Reportedly, NaMuscula is the first and only licensed product for myotonia in adults with non-dystrophic myotonic disorders
Lupin has entered into a distribution agreement with three companies for its orphan drug NaMuscla (mexiletine). Exeltis Healthcare S.L, Cresco Pharma B.V and Macure Pharma ApS will commercialise NaMuscla for the symptomatic treatment of myotonia in adults with non-dystrophic myotonic (NDM) disorders in certain EU territories.
Reportedly, NaMuscula is the first and only licensed product for this indication. NDM disorders are a group of rare, inherited neuromuscular disorders which cause the inability to relax muscles following voluntary contraction. NaMuscla reduces myotonia symptoms in adult patients, resulting in a significant improvement in patient quality-of-life and other functional and clinical outcomes, informed Lupin in a statement.

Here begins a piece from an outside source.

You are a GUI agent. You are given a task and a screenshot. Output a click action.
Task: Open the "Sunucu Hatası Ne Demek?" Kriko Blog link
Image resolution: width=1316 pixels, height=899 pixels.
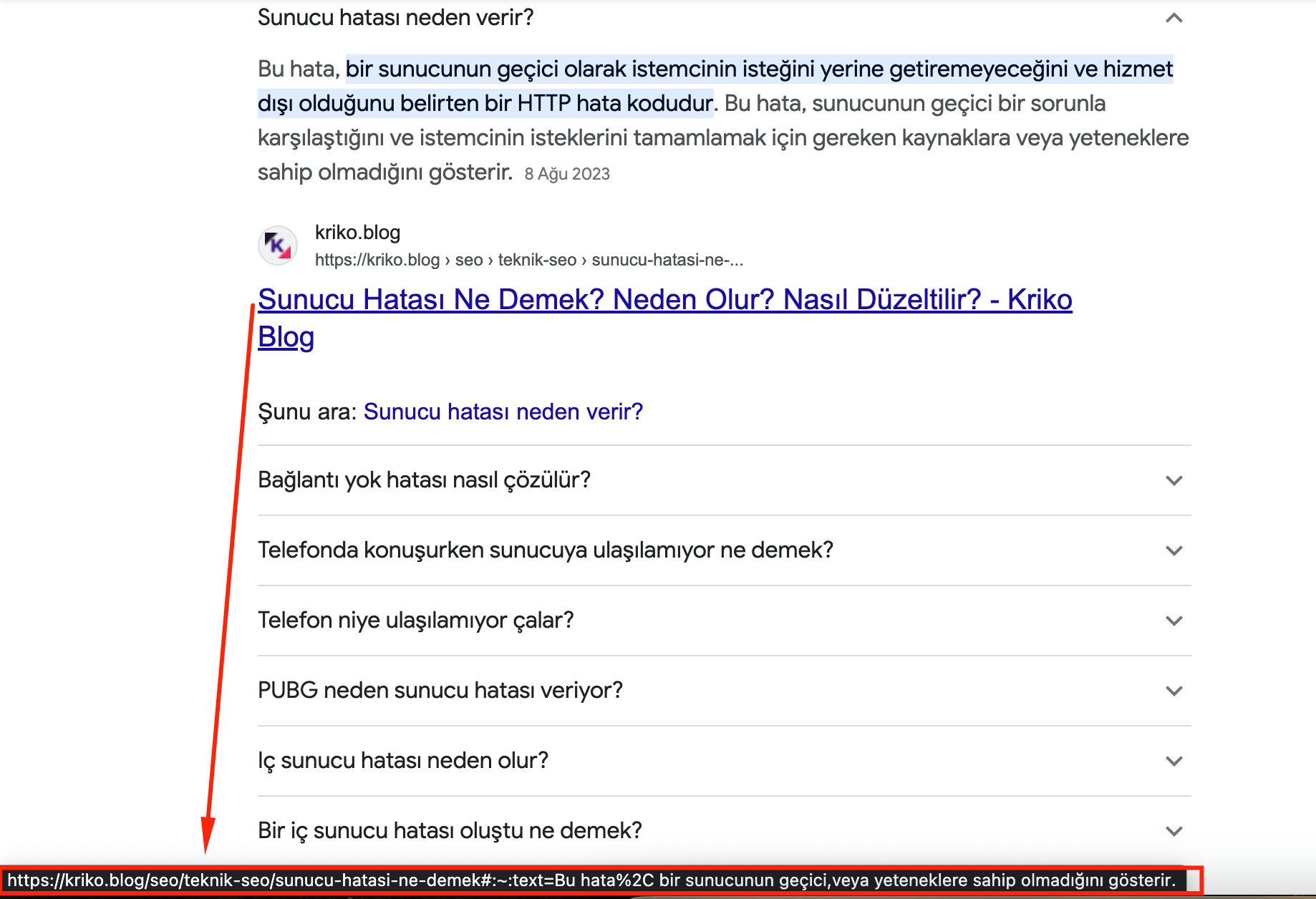tap(664, 300)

NaMuscla, which has been designated orphan drug status, received EU marketing authorisation in December 2018. Under the agreements, Exeltis Healthcare S.L will commercialise NaMuscla in Spain and Portugal, Cresco Pharma B.V will commercialise NaMuscla in the Netherlands and Macure Pharma ApS in the Nordic countries. Lupin will continue commercialisation of NaMuscla in Germany and the UK and will launch the product in Austria and France later this year.
“These distribution agreements represent an important milestone for Lupin as we roll out the commercialisation of NaMuscla across Europe. Collaborating with partners that are highly effective in their focus territories ensures patients will receive the drug in an as effective manner as possible. Lupin is committed to addressing the unmet needs of patients with NDM through the establishment of country-specific solutions and to ensuring patient access across Europe in alignment with national health authorities, healthcare providers and patient advocacy groups,” said Thierry Volle, President EMEA, Lupin.
Lupin recently obtained approvals to begin a paediatric trial as part of the paediatric investigation plan for NaMuscla and a post-authorisation [safety] study to address long-term safety and treatment efficaciousness on patient-reported outcomes. Both trials will begin later this year.